One important consequence of the rapid sinking of diatoms is the significant transport of atmospheric C to the deep ocean by this process. Using a 6.6 C/N stoichiometry and the mean N₂ fixation rate for mesohaline stations dominated by DDAs, we derive a C-fixation rate of 6.5 (±2.5) mmol of C m⁻² d⁻¹ for diazotrophs in the waters influenced by the Amazon plume. Combining this with satellite-based monthly estimates of the areal extent of the plume with salinity between 30 and 35, we calculate that the carbon sequestration due to diazotrophy in mesohaline waters can be as high as 1.7 ± 0.7 Tmol of C (20 ± 8 Tg of C) annually. Added to the estimate for new production based on river nitrate, we get a total Amazon-supported new production of 2.3 Tmol of C per yr⁻¹. Despite differences in relevant temporal and spatial scales, the mesohaline number agrees well with the independent net community production estimate of 1.2 ± 0.4 (25) or 1.3 ± 0.5 (26) Tmol of C (15 ± 6 Tg of C), calculated from the drawdown of DIC in the plume and 1.3 Tmol of C (15 Tg of C) derived by using a mass flux of 150 mg m⁻²d⁻¹ and by assuming that 40% of total sinking material is organic carbon (Table S1) and suggests that this biological pump is highly efficient.

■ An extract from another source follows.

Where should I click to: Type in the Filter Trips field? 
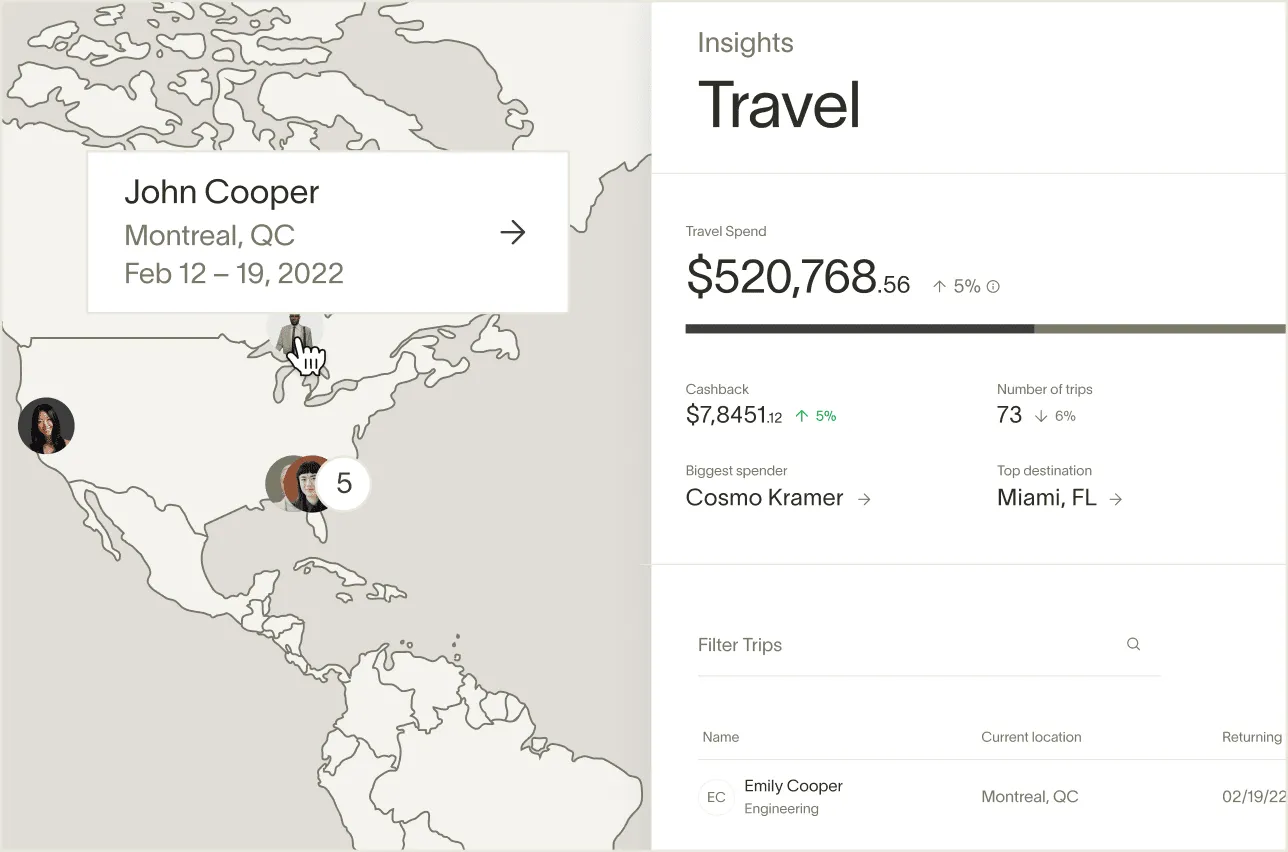pyautogui.click(x=900, y=645)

Our work shows that the Amazon River plays an important role in enhancing primary production far beyond the continental shelf by supporting diazotrophs and thereby providing a significant source of new N. Although the Amazon represents the largest riverine input to the tropical ocean, there are numerous other tropical rivers that deliver large volumes of water with “excess” P and Si to this biome. Carbon sequestration by DDAs associated with excess nutrients supplied by tropical river plumes may be a globally significant phenomenon. Hemiaulus with N₂-fixing symbionts have been reported in Mediterranean sapropels related to hypermonsoonal periods of enhanced runoff of the Nile River (27). In the Eastern Tropical Atlantic, up to 95% of the cells at a station south of the Congo River mouth were Hemiaulus (28). Studies in the South China Sea (29) have reported enhanced N₂ fixation in mesohaline waters. Tropical mesohaline waters are an important interface between terrestrial and oceanic realms. The occurrence and impact of N₂ fixation in these waters is sensitive to changes in hydrological cycles, fertilizer, and land use and must be understood.